Soon enough Swifties the world over cheered as Taylor Swift would take home Video of the Year and Video for Good honors. Surrounded by star drag queens, Swift thanked voters for not only choosing her video, but in the process voicing their support for equality. Swift eloquently noted, “In this video several points were made. So you voting for this video means you want a world where we’re all treated equally under the law, regardless of who we love, regardless of how we identify.” Her most open political statement emphasized how the end of the “You Need to Calm Down” video features a petition for the Equality Act, noting that 500,000 signatures have been collected, which is “five times the amount that it would need to warrant a response from the White House.” The pop royal checked an imaginary watch onstage, in a blatant call out to the Trump White House. Yet social media would obsess over something else, namely when presenter John Travolta seemed to accidentally hand over the award to RuPaul’s Drag Race star Jade Jolie. Did the “Saturday Night Fever” icon confuse Jolie for Swift? It’s a question which now joins the annals of pop culture mystery. 

Another musical empress closed the show as well when Queen Latifah took the stage accompanied by Redman, Fetty Wap, Naughty By Nature and Wyclef Jean to scorch through some covers of immortal jams like “O.P.P.,” “Funky Child” and “No Woman, No Cry.” Latifah had the fluidity of a master with “U.N.I.T.Y.” 

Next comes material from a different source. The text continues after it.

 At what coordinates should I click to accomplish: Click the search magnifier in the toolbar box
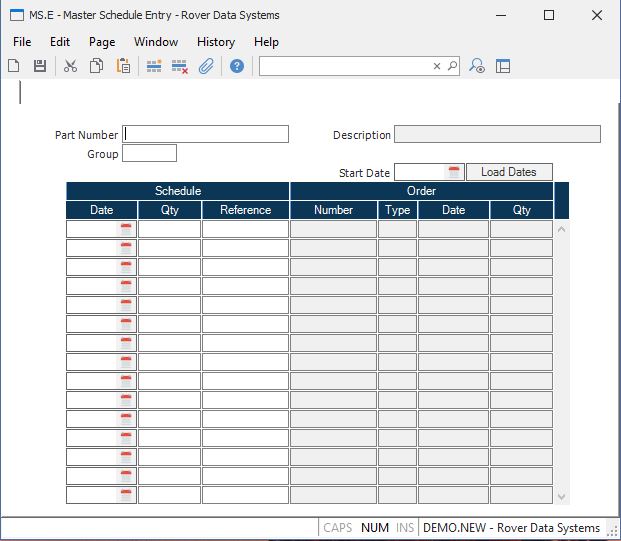[452, 66]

So ends another edition of an MTV standard that finds itself seeking validity in a rapidly changing world. Music, if not the industry itself, have changed a great deal since the award show’s golden days. But Missy Elliott and even Swift proved that great music never gets old, and refined talent with something to say never grows out of style.

The 2019 MTV Video Music Awards was hosted Aug. 26 at the Prudential Center in Newark, New Jersey and aired at 8 p.m. ET on MTV.